En paralelo, la corrupción destruye las instituciones, nos hace perder la confianza en los tres poderes del Estado y nos hace descreer de la democracia misma
Los juicios por corrupción duran 14 años en promedio y casi siempre terminan sin pena ni gloria. Los corruptos siguen su vida normalmente, gozan de lo robado sin mayores problemas y hasta continúan ostentando posiciones de poder.
Casos como el del ex presidente Menem bastan para ejemplificarlo. Varias veces condenado (tras décadas de procesos interminables) por delitos gravísimos perpetrados durante su presidencia, sigue siendo senador nacional porque las condenas nunca llegan a quedar firmes. Incluso un alto Tribunal llegó al dislate de decir que una de esas causas, donde ya estaba condenado, debía ser dada por terminada… porque la Justicia tardó demasiado en juzgarlo.
No hablemos de los países con mejor calidad de vida e instituciones, donde los casos son aislados, poco significativos y severamente castigados. En nuestra misma Latinoamérica el cambio ha sido sustancial en los últimos años. El Lava Jato brasileño marca un hito en la lucha contra la corrupción, con más de 150 altos dirigentes de todos los partidos condenados y más de 3500 millones de dólares recuperados. En Perú, Ecuador y otros países los juicios avanzan y varios ex presidentes están presos.
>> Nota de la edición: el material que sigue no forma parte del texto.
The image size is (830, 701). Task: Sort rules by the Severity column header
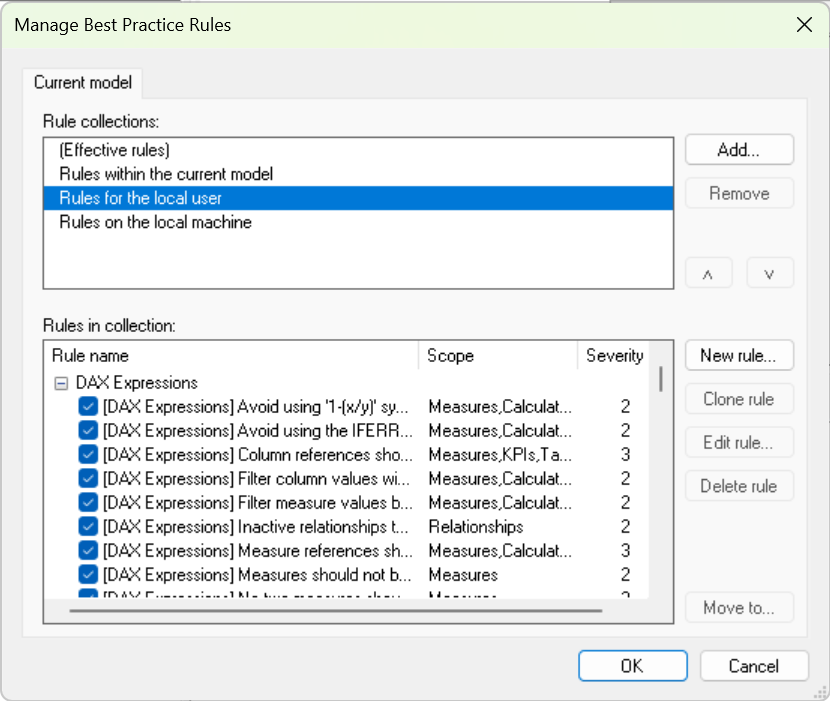pos(613,355)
Como contrapartida, en la Argentina, la Corte Suprema estuvo a punto de suspender, mediante un artilugio procesal extraño y totalmente inusual, el primer juicio oral a la ex presidenta Cristina Fernandez por delitos denunciados hace largos años y después de vergonzosas demoras.
Reaccionemos. Digamos basta. Como nunca en la historia, nuestro país está ante una gran oportunidad de poner un freno real a la corrupción sistémica. Durante décadas, la obra pública y las contrataciones del Estado han sido fuente de negocios espurios, de robo descarado de enormes fortunas a la sociedad.
Las causas penales han puesto en evidencia a qué extremos llegó el latrocinio durante los gobiernos recientes. Las pruebas se multiplican y sólo mediante juicios orales transparentes y públicos, realizados con rapidez y eficiencia podremos empezar recuperar algo de confianza en la Justicia.
La corrupción que involucra a buena parte del poder político y económico ha quedado al desnudo en causas como la de los Cuadernos y tantas otras. No es extraño que los poderosos afectados hablen de “persecuciones” o aleguen “nulidades”.
Nuestro arcaico sistema procesal sigue permitiendo a quienes tienen dinero suficiente para pagar a abogados caros y muy eficientes, capaces de obstaculizar por cualquier medio los procesos, ganar tiempo sin límites. Lo que en términos futboleros se llama “tirar la pelota afuera”, una y otra vez.
Pero la cuestión es más grave cuando la propia Corte Suprema acepta ese tipo de maniobras. Por eso es clave que todos reaccionemos para que estas maniobras no ocurran más. No permitamos que importantes sectores de poder -repitámoslo, político y económico- vuelvan a impedir que la corrupción sea realmente investigada, juzgada y condenada. Y avancemos de manera urgente sobre los instrumentos que permitan recuperar para el Estado los miles y miles de millones de dólares robados a la sociedad. Es otro aspecto fundamental en el que poco se ha avanzado.
No debería haber grieta frente a esto. La corrupción no tiene signo ideológico, no es “de izquierda” ni “de derecha”. Enfrentarla debería ser una Política de Estado ajena a la competencia electoral. Un primer paso para aspirar a construir una sociedad mejor.